Bloody Sunday was a British atrocity, and the biggest single killing by state forces in the course of the conflict in Northern Ireland.
The murder of 14 civil rights protesters was part of a wholesale repression of Catholics by the Northern Irish government and the British state.
British troops were sent into Northern Ireland in August 1969 because the armed sectarian police force could no longer contain an effective insurrection in Derry, the second largest city in Northern Ireland.
People were fighting back against a system where access to jobs, housing and effective votes depended on whether you were Catholic or Protestant.

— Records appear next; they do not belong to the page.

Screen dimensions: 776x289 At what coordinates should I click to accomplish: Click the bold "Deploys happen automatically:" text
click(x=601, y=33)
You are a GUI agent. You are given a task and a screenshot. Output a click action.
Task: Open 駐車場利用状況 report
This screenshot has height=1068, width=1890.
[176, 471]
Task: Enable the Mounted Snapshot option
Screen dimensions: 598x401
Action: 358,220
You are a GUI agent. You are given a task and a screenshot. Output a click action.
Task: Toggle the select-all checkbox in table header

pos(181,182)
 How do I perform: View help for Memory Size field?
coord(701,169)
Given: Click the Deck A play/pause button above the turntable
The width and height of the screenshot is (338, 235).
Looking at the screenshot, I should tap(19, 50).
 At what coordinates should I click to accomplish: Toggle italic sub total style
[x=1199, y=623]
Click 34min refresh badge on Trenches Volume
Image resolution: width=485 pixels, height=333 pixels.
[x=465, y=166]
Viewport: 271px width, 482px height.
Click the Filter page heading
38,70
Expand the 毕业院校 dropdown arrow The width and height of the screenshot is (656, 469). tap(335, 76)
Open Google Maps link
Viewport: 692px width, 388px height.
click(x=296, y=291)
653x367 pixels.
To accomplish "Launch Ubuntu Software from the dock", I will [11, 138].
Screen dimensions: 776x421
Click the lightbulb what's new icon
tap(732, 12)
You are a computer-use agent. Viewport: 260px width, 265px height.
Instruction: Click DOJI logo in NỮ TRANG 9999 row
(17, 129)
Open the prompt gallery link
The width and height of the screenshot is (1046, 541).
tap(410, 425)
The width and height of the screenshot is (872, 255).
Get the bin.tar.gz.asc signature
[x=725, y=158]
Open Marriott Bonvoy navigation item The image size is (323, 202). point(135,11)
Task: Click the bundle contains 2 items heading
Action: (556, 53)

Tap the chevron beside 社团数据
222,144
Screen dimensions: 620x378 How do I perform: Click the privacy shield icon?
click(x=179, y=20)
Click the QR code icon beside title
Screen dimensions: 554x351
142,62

The Labour government had to act to prop up a Unionist government that ran Northern Ireland as a sectarian, one party state.
At that time the IRA scarcely existed. But the brutality of the British army turned that around.
In July 1970 the British imposed a curfew on the Lower Falls Catholic area of Belfast. It wasn’t until February 1971 that the IRA killed its first British soldier.
On 9 August 1971 the army swooped into Catholic areas at dawn, dragging off 346 men to be interned – detained without trial, often for years.
Few were IRA activists. No Loyalists were taken. Nine civilians were shot dead as rioting spread in response.
Then came Bloody Sunday. A march was organised in opposition to internment – and was deemed illegal.
It was scheduled to begin in the Creggan area of Derry and to weave through the Bogside before proceeding to Guildhall Square in the city centre.
It never got that far. The paratroops went into the Bogside and opened fire.